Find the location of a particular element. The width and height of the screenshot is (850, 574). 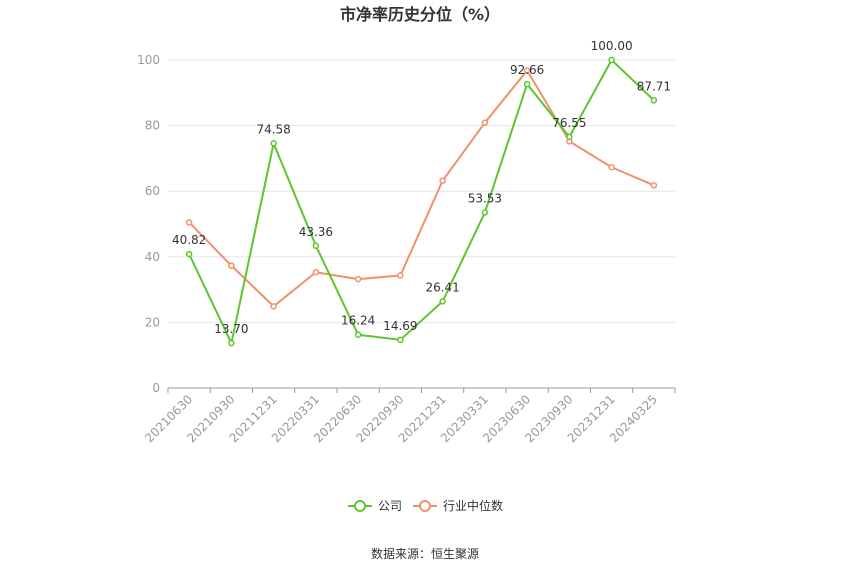

data-label-20231231: 100.00 is located at coordinates (612, 46).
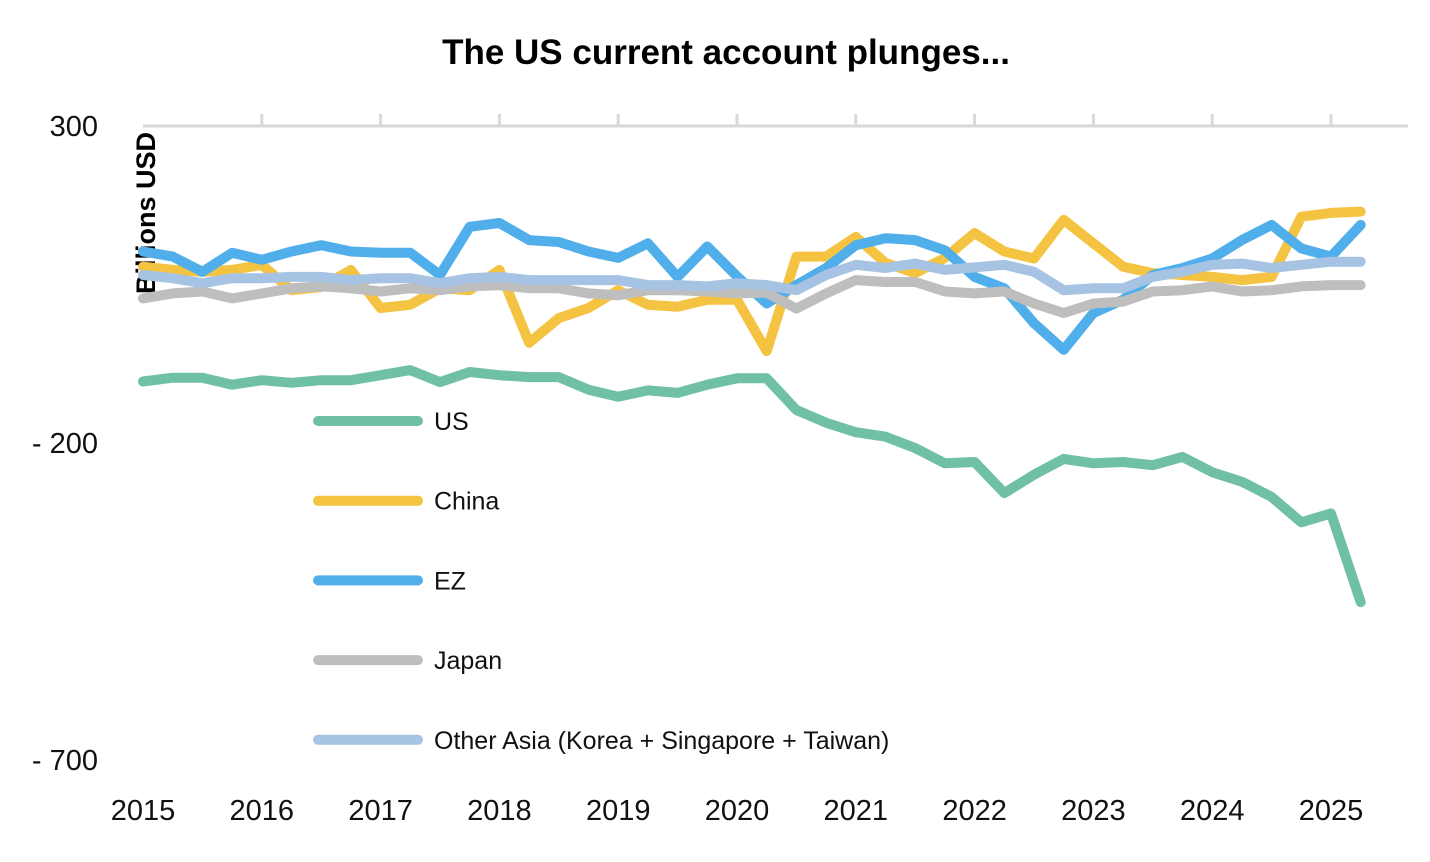  What do you see at coordinates (450, 581) in the screenshot?
I see `legend-label: EZ` at bounding box center [450, 581].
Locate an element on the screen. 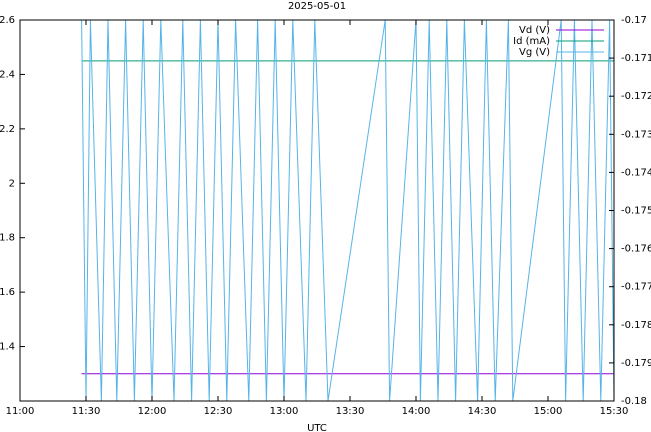  legend-label: Id (mA) is located at coordinates (532, 42).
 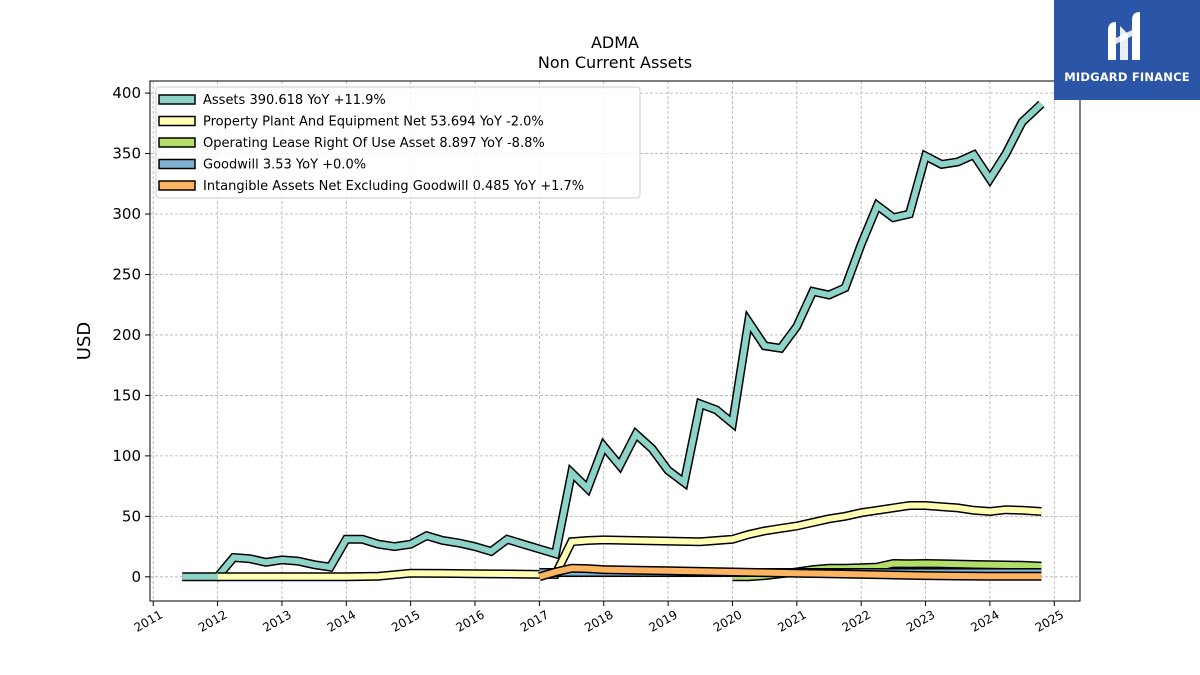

[Exercise]: Quote the rows word for word, starting with their first line and going on through the line with "What do you". Leave the pictures out.

[The answer]:
Find the location of a particular element. The width and height of the screenshot is (850, 574). 

data-label-20231231: 100.00 is located at coordinates (612, 46).
  What do you see at coordinates (450, 581) in the screenshot?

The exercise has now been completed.